Input for this task START

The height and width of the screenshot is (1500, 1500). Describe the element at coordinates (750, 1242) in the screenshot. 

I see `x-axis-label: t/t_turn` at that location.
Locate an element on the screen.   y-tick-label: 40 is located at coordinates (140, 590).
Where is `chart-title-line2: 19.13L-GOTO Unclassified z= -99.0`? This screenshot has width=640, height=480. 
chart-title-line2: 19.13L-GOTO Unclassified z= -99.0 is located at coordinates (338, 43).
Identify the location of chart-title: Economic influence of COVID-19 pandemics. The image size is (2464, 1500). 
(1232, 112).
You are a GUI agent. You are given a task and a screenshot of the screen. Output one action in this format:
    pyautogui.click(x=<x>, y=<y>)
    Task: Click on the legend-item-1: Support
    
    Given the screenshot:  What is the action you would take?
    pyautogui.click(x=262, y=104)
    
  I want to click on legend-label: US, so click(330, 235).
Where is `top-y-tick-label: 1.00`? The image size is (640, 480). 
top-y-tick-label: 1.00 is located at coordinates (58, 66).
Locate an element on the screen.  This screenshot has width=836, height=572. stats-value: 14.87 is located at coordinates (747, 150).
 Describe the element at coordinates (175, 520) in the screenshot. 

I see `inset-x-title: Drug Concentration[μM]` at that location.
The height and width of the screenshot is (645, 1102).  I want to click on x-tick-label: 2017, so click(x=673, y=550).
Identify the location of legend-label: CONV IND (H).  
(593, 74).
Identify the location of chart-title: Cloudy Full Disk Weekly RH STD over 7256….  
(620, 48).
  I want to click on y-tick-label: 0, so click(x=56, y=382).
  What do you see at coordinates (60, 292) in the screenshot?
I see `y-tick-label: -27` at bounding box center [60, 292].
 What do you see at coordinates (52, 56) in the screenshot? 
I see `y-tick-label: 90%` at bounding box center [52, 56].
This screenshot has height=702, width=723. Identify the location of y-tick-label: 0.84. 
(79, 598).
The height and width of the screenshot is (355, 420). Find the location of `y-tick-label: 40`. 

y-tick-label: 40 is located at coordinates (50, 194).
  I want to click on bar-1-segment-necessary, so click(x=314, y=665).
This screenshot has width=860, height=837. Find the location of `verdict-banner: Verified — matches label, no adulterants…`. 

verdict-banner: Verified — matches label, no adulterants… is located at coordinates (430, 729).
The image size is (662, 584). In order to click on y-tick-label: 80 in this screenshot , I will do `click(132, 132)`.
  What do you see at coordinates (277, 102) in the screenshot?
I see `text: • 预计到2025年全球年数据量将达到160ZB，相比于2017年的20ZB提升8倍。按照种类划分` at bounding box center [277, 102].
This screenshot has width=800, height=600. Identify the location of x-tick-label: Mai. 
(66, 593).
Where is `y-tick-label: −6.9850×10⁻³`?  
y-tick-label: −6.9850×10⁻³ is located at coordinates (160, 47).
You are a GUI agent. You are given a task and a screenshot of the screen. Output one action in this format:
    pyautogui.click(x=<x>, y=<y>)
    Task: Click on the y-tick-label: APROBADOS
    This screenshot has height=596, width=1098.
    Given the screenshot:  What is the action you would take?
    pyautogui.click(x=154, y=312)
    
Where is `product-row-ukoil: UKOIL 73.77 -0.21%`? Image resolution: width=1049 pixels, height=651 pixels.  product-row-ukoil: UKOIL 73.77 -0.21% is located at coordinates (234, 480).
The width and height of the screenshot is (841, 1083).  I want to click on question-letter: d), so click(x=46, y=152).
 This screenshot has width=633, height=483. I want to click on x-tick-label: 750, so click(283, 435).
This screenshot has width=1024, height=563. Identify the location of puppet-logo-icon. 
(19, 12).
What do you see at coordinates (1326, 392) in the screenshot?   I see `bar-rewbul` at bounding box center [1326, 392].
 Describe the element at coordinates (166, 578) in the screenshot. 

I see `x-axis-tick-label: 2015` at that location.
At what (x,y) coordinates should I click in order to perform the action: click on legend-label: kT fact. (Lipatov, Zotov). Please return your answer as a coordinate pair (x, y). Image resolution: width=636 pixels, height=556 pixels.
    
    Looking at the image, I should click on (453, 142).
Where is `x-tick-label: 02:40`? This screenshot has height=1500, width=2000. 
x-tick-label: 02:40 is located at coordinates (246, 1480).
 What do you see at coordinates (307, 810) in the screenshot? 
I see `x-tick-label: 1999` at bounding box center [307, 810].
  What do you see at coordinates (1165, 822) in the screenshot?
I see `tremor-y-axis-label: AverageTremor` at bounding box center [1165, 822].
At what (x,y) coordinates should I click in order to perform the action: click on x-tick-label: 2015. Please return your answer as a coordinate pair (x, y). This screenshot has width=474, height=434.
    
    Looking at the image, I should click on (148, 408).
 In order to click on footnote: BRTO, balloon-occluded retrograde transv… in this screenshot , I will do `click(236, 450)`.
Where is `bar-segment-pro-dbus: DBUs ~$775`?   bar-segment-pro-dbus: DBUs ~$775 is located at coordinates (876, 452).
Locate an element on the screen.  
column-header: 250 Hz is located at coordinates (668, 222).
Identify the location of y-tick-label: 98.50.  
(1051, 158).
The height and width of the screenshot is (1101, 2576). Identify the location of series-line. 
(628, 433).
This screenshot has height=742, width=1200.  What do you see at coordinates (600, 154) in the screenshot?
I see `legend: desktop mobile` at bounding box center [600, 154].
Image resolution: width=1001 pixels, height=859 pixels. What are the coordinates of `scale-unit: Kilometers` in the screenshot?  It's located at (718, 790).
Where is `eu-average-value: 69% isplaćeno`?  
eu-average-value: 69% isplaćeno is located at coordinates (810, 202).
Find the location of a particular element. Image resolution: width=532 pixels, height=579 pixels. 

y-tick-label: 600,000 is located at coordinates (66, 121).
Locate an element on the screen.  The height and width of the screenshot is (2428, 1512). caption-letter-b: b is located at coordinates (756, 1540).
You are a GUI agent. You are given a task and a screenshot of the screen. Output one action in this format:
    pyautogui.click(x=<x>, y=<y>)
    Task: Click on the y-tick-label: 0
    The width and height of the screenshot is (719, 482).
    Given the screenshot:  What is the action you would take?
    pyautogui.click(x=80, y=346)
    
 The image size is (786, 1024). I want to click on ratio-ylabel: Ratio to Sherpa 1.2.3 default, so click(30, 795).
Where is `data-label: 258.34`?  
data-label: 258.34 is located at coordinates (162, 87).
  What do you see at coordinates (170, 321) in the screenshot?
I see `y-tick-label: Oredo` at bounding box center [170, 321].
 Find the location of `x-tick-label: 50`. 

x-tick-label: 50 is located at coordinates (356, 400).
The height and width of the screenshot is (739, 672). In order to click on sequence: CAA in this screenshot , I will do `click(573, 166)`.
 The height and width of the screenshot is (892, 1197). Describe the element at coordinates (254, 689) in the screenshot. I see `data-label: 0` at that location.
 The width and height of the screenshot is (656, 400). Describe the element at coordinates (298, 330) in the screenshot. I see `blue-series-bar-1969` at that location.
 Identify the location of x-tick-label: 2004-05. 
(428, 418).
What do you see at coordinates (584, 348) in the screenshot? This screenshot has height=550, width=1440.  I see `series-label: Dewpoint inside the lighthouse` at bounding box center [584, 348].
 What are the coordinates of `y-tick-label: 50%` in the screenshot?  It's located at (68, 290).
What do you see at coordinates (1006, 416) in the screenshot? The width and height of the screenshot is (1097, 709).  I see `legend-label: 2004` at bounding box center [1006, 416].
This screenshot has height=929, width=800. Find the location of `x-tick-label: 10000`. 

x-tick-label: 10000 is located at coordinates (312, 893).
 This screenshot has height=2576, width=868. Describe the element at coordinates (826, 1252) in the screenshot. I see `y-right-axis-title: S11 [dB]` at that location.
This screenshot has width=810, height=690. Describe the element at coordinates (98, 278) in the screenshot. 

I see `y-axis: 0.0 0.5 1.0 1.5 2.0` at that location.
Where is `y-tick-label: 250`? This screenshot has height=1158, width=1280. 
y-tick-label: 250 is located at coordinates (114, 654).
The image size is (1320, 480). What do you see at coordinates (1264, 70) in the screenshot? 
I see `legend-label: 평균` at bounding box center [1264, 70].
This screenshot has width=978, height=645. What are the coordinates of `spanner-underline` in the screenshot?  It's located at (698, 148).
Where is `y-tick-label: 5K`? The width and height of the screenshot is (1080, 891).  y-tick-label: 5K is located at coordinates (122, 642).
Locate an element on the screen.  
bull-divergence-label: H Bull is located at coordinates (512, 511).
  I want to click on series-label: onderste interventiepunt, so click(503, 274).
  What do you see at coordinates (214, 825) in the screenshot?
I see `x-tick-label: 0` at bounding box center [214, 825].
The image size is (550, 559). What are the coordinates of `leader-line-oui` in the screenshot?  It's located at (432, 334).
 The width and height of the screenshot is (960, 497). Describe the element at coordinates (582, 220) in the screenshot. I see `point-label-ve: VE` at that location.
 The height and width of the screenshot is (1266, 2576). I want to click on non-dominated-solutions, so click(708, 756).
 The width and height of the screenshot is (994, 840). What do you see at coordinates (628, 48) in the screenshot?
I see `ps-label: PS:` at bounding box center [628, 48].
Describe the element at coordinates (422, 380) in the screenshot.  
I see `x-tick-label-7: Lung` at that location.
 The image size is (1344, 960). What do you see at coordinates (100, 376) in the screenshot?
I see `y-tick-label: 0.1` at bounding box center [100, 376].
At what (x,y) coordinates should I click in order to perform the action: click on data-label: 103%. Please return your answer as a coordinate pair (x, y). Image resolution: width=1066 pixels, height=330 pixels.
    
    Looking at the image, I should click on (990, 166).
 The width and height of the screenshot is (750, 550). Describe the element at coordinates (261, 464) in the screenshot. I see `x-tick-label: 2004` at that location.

Input for this task END

Work item:
Reproduce the lines of the records above without alteration, beginning with the line containing "Identify the location of y-tick-label: 98.50." and continuing through the line containing "center [600, 154].".

Response to this task:
Identify the location of y-tick-label: 98.50.  
(1051, 158).
The height and width of the screenshot is (1101, 2576). Identify the location of series-line. 
(628, 433).
This screenshot has height=742, width=1200.  What do you see at coordinates (600, 154) in the screenshot?
I see `legend: desktop mobile` at bounding box center [600, 154].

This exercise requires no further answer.